**Work request**
Among the entries below, find the lines with "Come" and copy them.

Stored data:

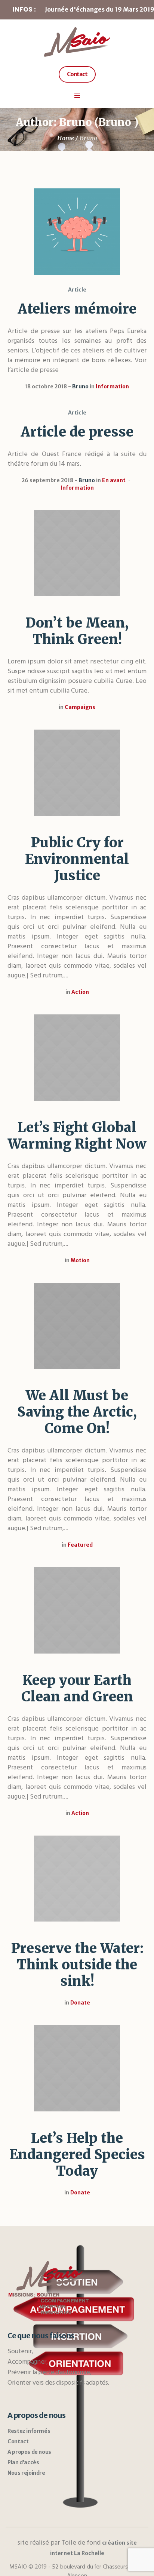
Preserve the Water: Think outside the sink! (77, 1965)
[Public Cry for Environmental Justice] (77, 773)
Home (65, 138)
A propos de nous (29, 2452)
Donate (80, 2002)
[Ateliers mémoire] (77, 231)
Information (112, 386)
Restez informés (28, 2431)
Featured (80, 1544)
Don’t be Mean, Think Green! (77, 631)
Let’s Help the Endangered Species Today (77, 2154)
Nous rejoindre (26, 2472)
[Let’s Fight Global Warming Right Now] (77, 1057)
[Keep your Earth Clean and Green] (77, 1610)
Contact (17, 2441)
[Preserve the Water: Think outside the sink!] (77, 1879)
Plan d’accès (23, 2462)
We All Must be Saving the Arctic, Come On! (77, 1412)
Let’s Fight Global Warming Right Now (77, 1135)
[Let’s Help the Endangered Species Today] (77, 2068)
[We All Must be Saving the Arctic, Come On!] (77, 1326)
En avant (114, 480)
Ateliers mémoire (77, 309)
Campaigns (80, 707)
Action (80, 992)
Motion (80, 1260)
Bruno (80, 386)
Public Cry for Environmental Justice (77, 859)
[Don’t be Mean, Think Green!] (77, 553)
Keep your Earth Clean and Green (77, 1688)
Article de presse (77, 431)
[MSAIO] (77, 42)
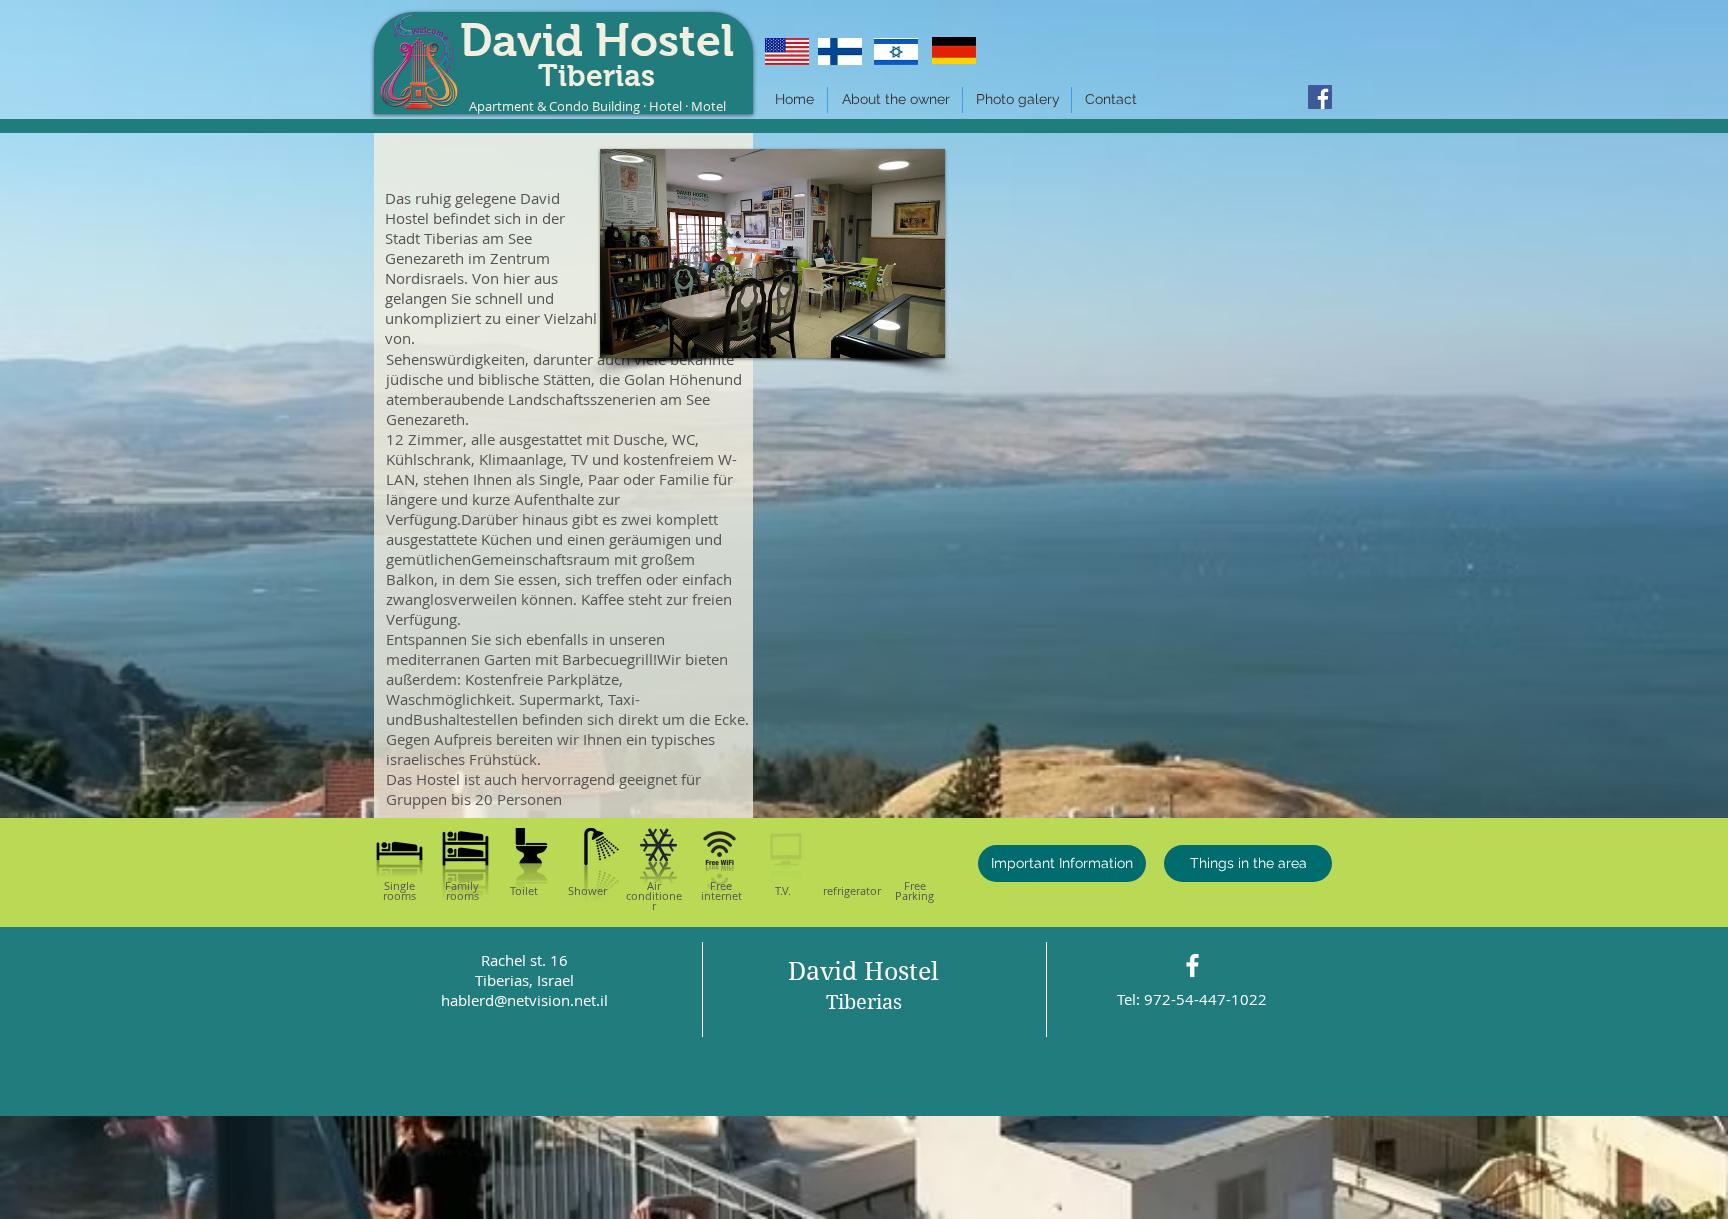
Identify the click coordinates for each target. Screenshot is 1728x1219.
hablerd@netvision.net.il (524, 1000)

**Written answer**
We All Must be Saving the Arctic, Come On! (77, 1412)
[We All Must be Saving the Arctic, Come On!] (77, 1326)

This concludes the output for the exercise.